• [PROMPT] Beginning with the first entry, set down each one exactly as shown.

• [MATERIAL FOR THIS EXERCISE]

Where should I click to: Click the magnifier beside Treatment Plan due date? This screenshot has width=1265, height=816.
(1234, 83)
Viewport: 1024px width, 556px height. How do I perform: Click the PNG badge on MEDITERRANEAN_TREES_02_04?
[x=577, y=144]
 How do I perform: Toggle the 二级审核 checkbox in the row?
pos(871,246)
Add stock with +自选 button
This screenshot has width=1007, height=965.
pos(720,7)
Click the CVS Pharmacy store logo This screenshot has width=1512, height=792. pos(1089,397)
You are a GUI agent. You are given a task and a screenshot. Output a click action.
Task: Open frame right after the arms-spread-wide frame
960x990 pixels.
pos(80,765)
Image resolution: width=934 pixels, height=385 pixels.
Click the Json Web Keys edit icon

• [SOLVED EXERCISE]
Where should I click to: Click the magnifier beside Treatment Plan due date? This screenshot has width=1265, height=816.
(1234, 83)
Viewport: 1024px width, 556px height. How do I perform: Click the PNG badge on MEDITERRANEAN_TREES_02_04?
[x=577, y=144]
 How do I perform: Toggle the 二级审核 checkbox in the row?
pos(871,246)
Add stock with +自选 button
This screenshot has width=1007, height=965.
pos(720,7)
Click the CVS Pharmacy store logo This screenshot has width=1512, height=792. pos(1089,397)
You are a GUI agent. You are given a task and a screenshot. Output a click action.
Task: Open frame right after the arms-spread-wide frame
960x990 pixels.
pos(80,765)
Image resolution: width=934 pixels, height=385 pixels.
Click the Json Web Keys edit icon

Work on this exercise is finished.